Records:
□ □ □ □ □
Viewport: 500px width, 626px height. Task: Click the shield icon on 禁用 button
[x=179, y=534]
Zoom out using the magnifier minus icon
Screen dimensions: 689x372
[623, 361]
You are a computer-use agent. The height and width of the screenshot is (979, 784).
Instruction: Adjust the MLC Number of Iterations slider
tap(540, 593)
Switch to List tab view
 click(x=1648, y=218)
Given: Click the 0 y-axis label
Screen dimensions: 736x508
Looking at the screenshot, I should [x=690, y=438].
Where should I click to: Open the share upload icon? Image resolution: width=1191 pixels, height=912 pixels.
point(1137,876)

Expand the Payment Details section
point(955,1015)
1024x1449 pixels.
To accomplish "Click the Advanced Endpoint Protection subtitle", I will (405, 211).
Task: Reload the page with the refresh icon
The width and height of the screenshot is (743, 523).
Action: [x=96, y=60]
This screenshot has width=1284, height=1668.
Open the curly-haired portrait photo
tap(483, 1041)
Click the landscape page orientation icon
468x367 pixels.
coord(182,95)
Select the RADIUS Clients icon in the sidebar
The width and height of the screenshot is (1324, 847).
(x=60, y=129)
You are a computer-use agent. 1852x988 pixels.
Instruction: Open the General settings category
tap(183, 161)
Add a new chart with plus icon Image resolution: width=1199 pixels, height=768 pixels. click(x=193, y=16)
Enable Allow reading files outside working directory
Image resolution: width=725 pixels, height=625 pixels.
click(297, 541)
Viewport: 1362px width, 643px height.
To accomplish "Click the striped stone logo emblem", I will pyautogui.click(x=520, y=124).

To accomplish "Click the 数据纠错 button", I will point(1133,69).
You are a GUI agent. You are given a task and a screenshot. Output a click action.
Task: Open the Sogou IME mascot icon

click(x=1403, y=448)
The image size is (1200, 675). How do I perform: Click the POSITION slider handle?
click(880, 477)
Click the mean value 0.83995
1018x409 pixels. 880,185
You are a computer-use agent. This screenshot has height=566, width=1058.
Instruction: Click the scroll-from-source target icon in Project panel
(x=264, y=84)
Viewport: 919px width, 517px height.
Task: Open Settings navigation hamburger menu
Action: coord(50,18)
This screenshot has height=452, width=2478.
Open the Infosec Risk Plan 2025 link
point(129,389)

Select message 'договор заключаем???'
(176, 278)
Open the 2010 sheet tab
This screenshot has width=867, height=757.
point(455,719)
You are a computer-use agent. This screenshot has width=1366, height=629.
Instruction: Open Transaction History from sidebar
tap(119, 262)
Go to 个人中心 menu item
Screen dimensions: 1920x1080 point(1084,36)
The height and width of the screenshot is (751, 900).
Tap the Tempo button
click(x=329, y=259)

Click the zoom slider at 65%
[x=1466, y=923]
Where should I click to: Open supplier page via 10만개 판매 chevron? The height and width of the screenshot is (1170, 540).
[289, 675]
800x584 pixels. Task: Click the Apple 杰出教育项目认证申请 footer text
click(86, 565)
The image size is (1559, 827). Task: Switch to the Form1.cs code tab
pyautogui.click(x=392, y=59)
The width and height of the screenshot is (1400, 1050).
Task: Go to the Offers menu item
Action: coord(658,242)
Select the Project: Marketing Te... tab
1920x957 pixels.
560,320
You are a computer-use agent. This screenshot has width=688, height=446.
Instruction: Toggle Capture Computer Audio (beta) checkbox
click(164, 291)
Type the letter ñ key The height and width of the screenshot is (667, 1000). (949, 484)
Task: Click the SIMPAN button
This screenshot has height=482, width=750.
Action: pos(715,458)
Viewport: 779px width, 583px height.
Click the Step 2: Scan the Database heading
□ □ □ □ □
Your assignment:
Working from the entries above, find every line in which the word "will" occurs and copy it.

Response to the task:
To accomplish "Click the Advanced Endpoint Protection subtitle", I will (405, 211).
To accomplish "Click the striped stone logo emblem", I will pyautogui.click(x=520, y=124).
To accomplish "Click the 数据纠错 button", I will point(1133,69).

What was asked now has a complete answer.